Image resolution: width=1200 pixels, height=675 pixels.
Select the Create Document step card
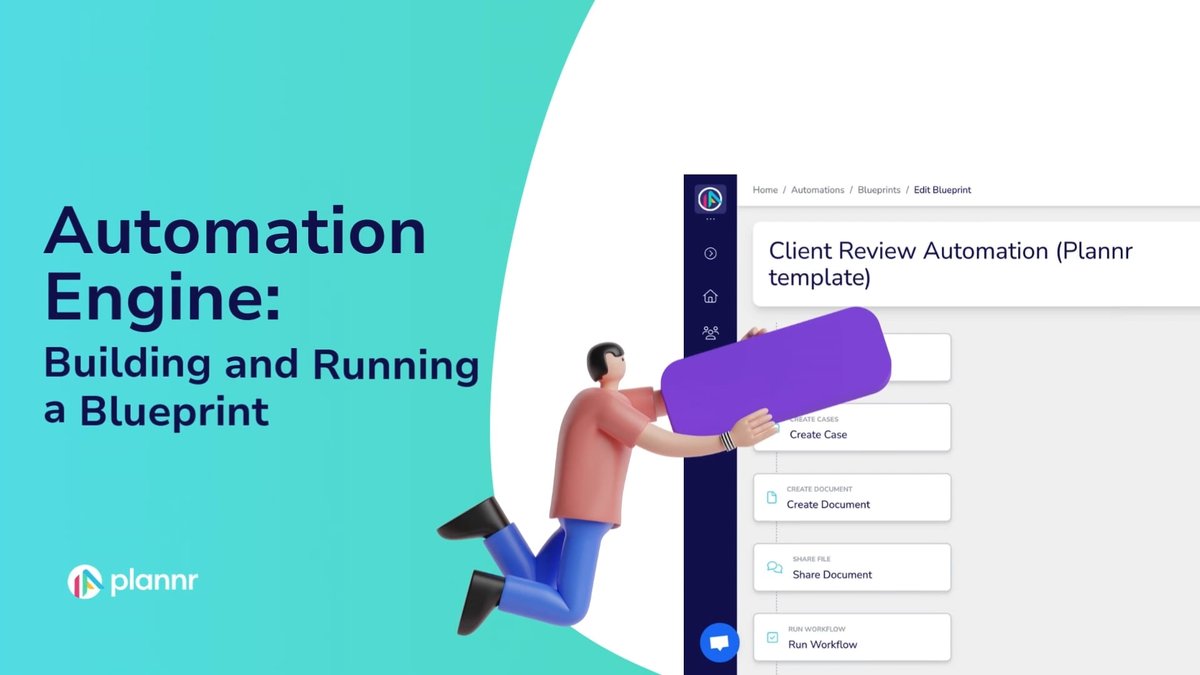[x=852, y=498]
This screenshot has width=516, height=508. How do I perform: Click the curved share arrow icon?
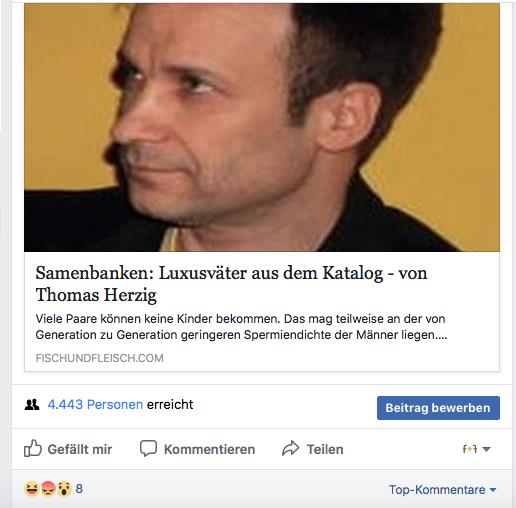pyautogui.click(x=291, y=448)

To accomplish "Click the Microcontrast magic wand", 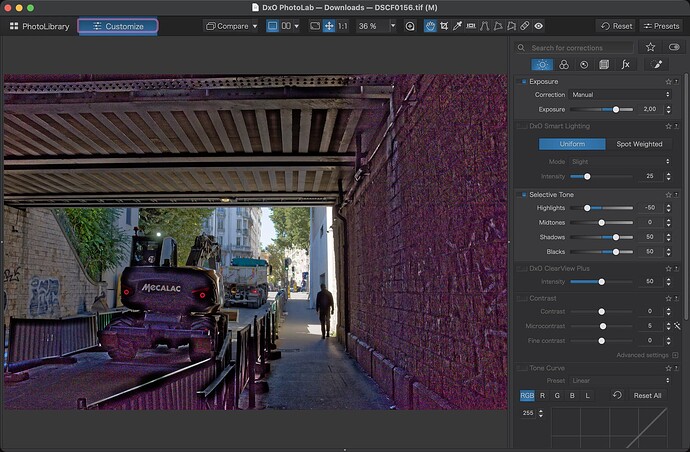I will [677, 325].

=-=-=-=-=

Task instructions:
Arrange the data from the beginning through the line containing "pyautogui.click(x=291, y=448)" as a two-column CSV with the columns instruction and location. Each row should pair one text with its answer, with each value in a single quoted field, line breaks replaced by spaces, and the pictures omitted.

Exercise response:
instruction,location
"Image resolution: width=1200 pixels, height=675 pixels. Select the Create Document step card","[x=852, y=498]"
"This screenshot has width=516, height=508. How do I perform: Click the curved share arrow icon?","pyautogui.click(x=291, y=448)"